Page text ▸
I was about 18 or 19 when I made a remarkable and life changing discovery. Not all the books in the world got translated into Dutch. Be it published in English, French, Chinese or Alpha Centaurian, it mattered not, a translation was not something you could blindly count on. It needed a publisher who reckoned it would be worthwhile, financially. Which is always difficult in a relatively small market like the Dutch speaking community.
So I made a, initially slow and careful, switch to the English section and - Lo and behold! - suddenly the amount of titles to choose from had doubled, tripled, quadrupled! And as a bonus, English books were decidedly cheaper than the Dutch versions.
And then, finally, probably around 1988, I encountered The Lord of the Rings in one volume, complete with Index and Appendices, published by Unwin Paperbacks for GBP 8.95 (though I must have paid for it in Dutch Guilders) and consisting of 1193 pages.
I have this weakness. The more pages a book has, the more likely it is I will fall for it. Some people have this with covers, the title or the blurp on the backside, with me it is the size. And 1193 pages totally did it for me.
I took it with me on my holiday that year, which would have been in July I guess, but needed until October to finish it. The story dragged somewhat here, there and back again. And the prose was archaic, not what I was used to. But I fell in love with it, with the book but mostly the language. I learned a lot from that reading experience (patience, among other things).
So, for me it wasn't so much about discovering Tolkien, but discovering a love for English. It did however not make me go and read Tolkien's other books.

Dataset excerpt ▸
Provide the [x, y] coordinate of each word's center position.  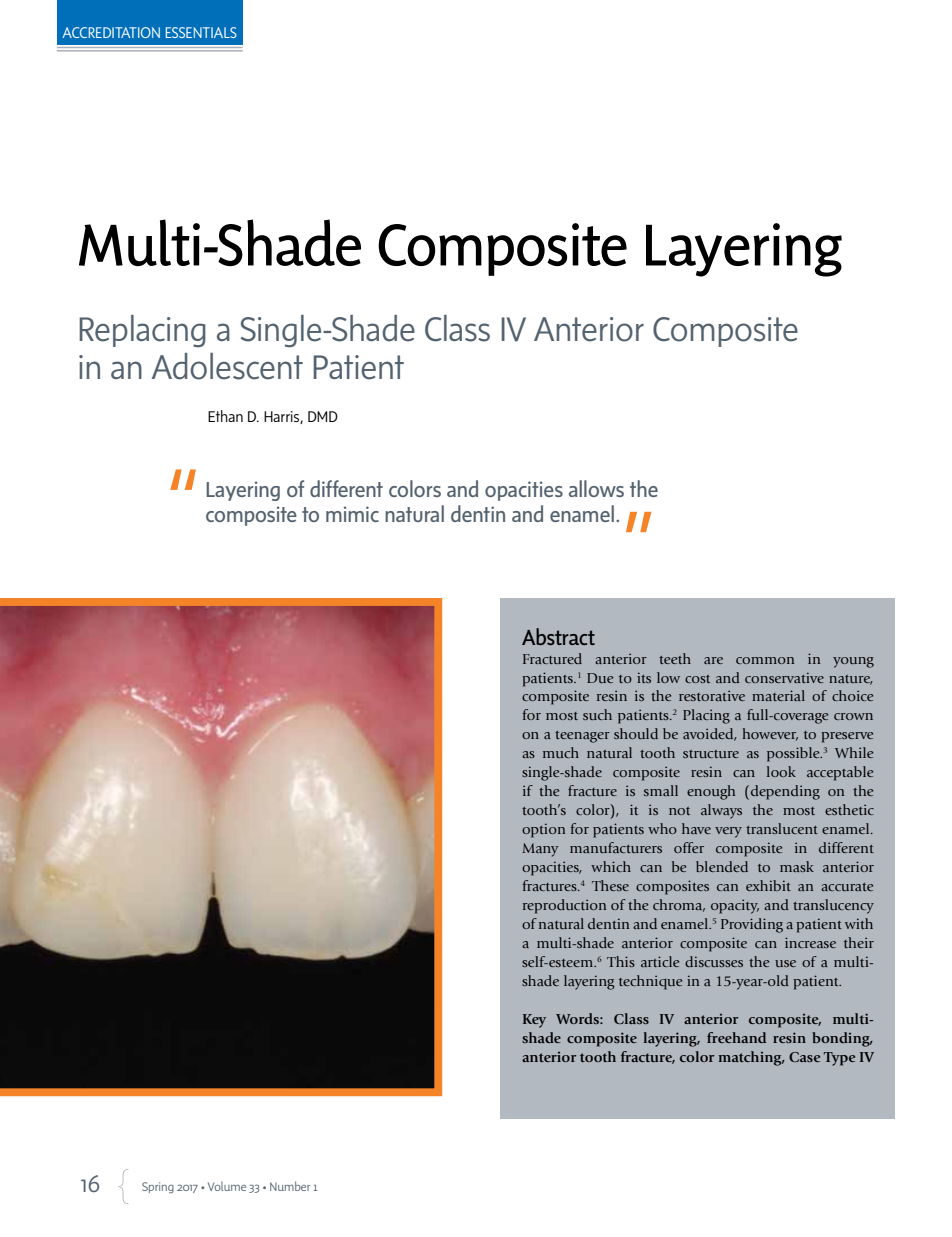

What you will do ▸
(A) In the essay on discovering English books, restate the passage from "And then, finally, probably" to "of 1193 pages.", substituting "Allen & Unwin" for "Unwin Paperbacks".
(B) Using the essay on discovering English books, answer these briefly:
(i) How did the price of English books compare with that of the Dutch versions?
(ii) How many pages did the one-volume edition of The Lord of the Rings have?
(iii) In which month was the book finally finished?
(C) According to the essay on discovering English books, why could a Dutch translation of a book not be counted on? Answer in one to three sentences.

Per-task answers ▸
(A)
And then, finally, probably around 1988, I encountered The Lord of the Rings in one volume, complete with Index and Appendices, published by Allen & Unwin for GBP 8.95 (though I must have paid for it in Dutch Guilders) and consisting of 1193 pages.

(B)
(i) English books were decidedly cheaper.
(ii) 1193 pages.
(iii) October.

(C) A translation needed a publisher who judged it financially worthwhile. That judgment is always difficult in a relatively small market such as the Dutch-speaking community.